=== Exercise aim ===
Exact reproduction required: the lines below from the line with "Subscribe (355, 69)" to the line with "Ok (1096, 1365)", both ends included, and no others.

=== Provided data ===

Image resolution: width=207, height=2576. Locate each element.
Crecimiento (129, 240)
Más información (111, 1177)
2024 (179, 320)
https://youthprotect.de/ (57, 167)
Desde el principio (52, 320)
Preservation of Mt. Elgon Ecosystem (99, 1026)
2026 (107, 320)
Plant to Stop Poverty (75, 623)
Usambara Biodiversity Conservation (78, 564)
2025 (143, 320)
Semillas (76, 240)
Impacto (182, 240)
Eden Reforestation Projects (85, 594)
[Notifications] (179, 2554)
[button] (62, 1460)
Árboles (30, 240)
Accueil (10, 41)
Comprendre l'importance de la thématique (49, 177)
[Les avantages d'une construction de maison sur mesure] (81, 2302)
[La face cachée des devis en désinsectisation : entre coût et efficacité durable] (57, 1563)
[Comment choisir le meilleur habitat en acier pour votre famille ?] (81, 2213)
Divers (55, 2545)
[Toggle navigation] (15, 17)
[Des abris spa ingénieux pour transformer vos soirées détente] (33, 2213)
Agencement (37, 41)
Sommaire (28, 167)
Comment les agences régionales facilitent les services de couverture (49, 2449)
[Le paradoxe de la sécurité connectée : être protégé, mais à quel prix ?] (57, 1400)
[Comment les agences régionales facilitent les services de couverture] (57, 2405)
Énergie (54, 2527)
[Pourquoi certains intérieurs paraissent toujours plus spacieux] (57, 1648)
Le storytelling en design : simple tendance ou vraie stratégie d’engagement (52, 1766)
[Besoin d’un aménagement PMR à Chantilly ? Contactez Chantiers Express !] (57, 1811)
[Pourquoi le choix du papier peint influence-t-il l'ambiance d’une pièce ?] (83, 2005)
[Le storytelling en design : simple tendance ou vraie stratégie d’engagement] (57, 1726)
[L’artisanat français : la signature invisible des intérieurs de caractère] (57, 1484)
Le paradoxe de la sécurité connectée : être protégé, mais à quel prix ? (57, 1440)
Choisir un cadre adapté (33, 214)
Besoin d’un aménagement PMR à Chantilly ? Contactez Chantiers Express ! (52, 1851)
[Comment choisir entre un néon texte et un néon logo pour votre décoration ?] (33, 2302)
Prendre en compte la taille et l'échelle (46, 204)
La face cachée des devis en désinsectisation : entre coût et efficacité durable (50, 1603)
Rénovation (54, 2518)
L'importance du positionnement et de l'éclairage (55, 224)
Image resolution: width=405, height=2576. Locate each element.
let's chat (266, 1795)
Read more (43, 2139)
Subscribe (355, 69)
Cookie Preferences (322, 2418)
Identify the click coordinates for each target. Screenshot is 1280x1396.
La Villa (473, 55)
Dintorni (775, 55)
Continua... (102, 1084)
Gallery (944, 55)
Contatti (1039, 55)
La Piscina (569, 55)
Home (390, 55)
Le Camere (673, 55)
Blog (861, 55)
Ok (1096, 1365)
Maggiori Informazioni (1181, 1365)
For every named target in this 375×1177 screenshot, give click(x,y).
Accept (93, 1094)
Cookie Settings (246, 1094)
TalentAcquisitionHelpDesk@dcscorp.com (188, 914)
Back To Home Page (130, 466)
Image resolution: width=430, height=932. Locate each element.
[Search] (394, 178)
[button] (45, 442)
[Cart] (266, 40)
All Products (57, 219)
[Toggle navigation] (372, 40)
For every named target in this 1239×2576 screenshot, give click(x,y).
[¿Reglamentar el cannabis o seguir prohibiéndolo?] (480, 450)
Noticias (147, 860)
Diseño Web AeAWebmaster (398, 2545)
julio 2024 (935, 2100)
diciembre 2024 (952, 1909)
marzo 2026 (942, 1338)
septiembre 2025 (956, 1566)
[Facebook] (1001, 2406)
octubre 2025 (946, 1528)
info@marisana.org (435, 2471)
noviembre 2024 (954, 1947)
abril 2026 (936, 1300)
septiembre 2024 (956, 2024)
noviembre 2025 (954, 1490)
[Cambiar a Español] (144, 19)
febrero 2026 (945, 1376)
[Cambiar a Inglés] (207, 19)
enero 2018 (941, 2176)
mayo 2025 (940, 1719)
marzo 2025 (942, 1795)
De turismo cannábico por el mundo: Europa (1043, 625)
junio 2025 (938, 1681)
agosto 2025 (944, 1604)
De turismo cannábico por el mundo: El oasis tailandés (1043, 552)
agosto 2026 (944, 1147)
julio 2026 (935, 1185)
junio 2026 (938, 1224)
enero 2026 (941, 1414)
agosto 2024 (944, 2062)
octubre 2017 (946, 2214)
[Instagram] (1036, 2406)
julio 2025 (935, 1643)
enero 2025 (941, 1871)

=== Exercise output ===
Subscribe (355, 69)
Cookie Preferences (322, 2418)
Identify the click coordinates for each target. Screenshot is 1280x1396.
La Villa (473, 55)
Dintorni (775, 55)
Continua... (102, 1084)
Gallery (944, 55)
Contatti (1039, 55)
La Piscina (569, 55)
Home (390, 55)
Le Camere (673, 55)
Blog (861, 55)
Ok (1096, 1365)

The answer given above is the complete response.